Первоприсутствующий останавливает его движением руки.
— Я должен предупредить вас, что я не могу допустить в ваших объяснениях таких выражений, которые полны неуважения к существующему порядку управления и к власти, законом установленной…
— Я это признаю, — соглашается Желябов и продолжает в прежнем тоне, — как человек, из народа вышедший, для народа работавший, я так понимал выгоду от политической борьбы.
— Для суда не нужно знать теории, — опять прерывает его председатель. — Суду нужно знать ваши личные отношения к делу.

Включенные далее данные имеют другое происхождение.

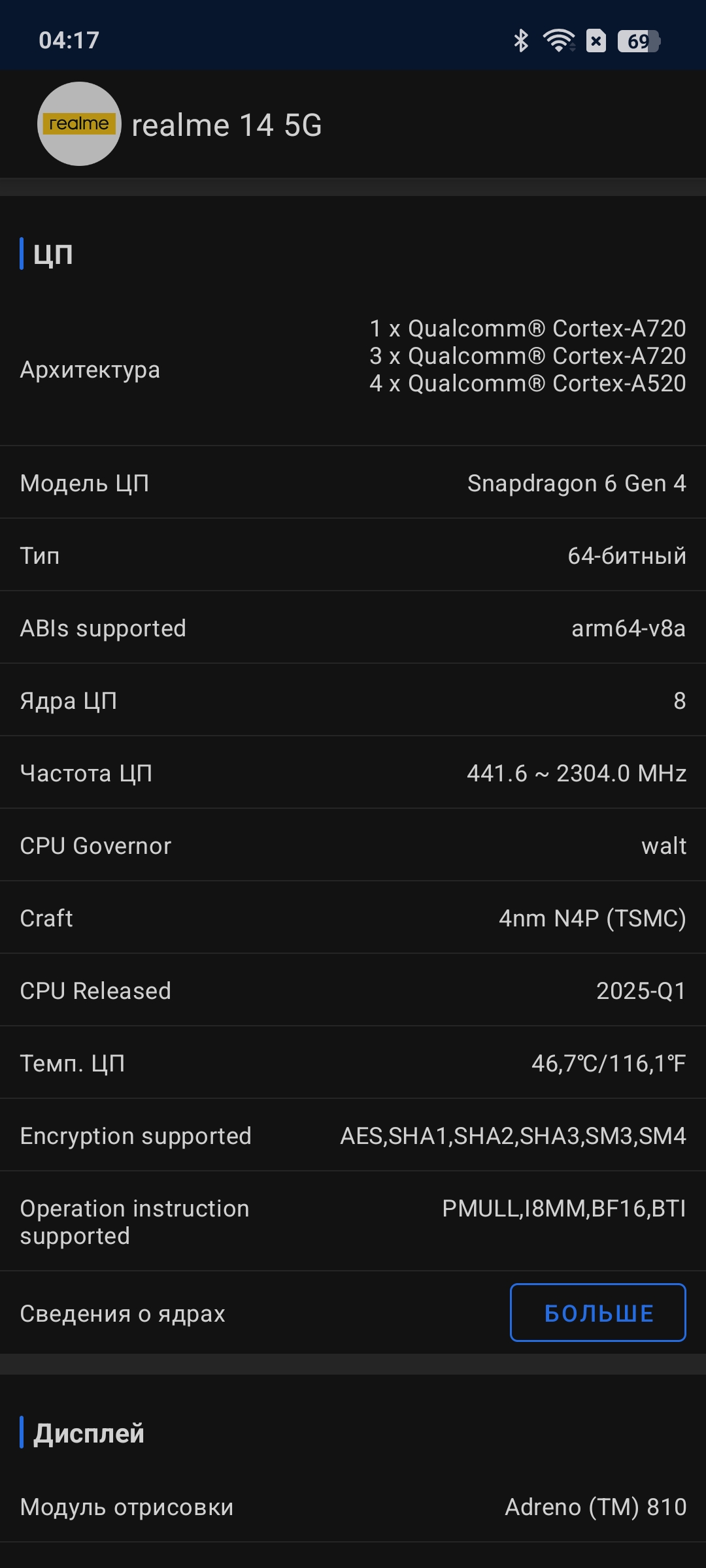Tap the realme logo avatar
This screenshot has width=706, height=1568.
point(79,123)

— Совершенно верно, — подтверждает Желябов, — я мог бы держаться в таких рамках и к ним возвращусь.
Несмотря на то, что Фукс чуть ли не ежеминутно перебивает Желябова, градоначальник Баранов — протеже Победоносцева — жалуется императору на слабость председателя.
Министр юстиции, вызванный по этому поводу во дворец, заверяет его величество, что никаких неприличий не происходит, и предлагает присутствующему при этом разговоре Победоносцеву вместе поехать в суд.

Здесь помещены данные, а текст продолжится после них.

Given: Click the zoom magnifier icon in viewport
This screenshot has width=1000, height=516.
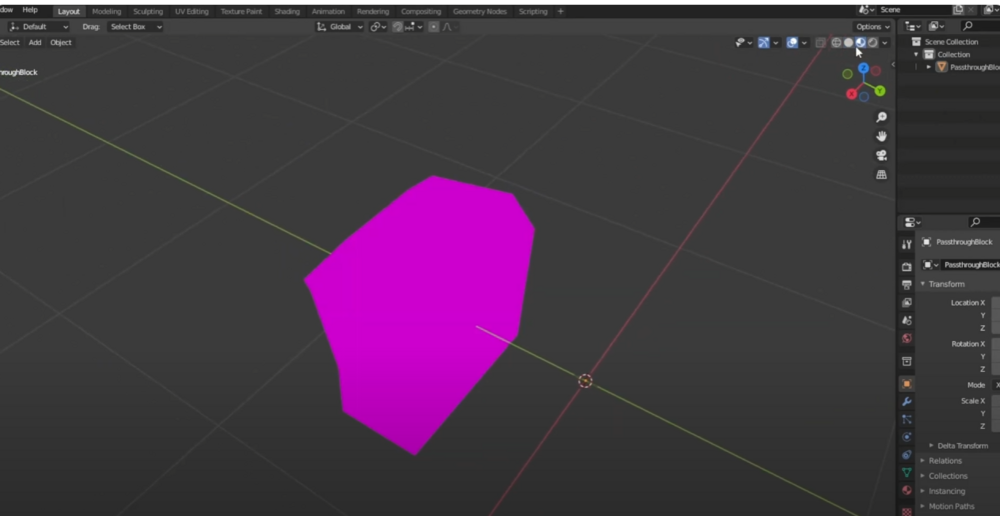Looking at the screenshot, I should point(881,117).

Победоносцев демонстративно отказывается.
— Я дал себе слово, — говорит он резко, — ноги моей не будет в новых судебных учреждениях.
Не только Победоносцев и Баранов, все приверженцы старого заволновались.
«Неужели же люди энергичные, люди дела; а не пустой болтовни, — пишет Победоносцеву анонимный корреспондент, — все перешли в шайки злодеев, богоотступников, цареубийц; неужели у царя остались слуги лишь честные, деликатные бояре, считающие, что не следует даже с такими отщепенцами, каковы перовские и желябовы, иначе обращаться как учтиво и разыгрывать с ними эту противную и уродливую комедию, которую с ними ломали на суде, дозволяя им разглагольствования, изъяснения их богоотступной деятельности, хвастовства их злодеяниями и ученые прения?»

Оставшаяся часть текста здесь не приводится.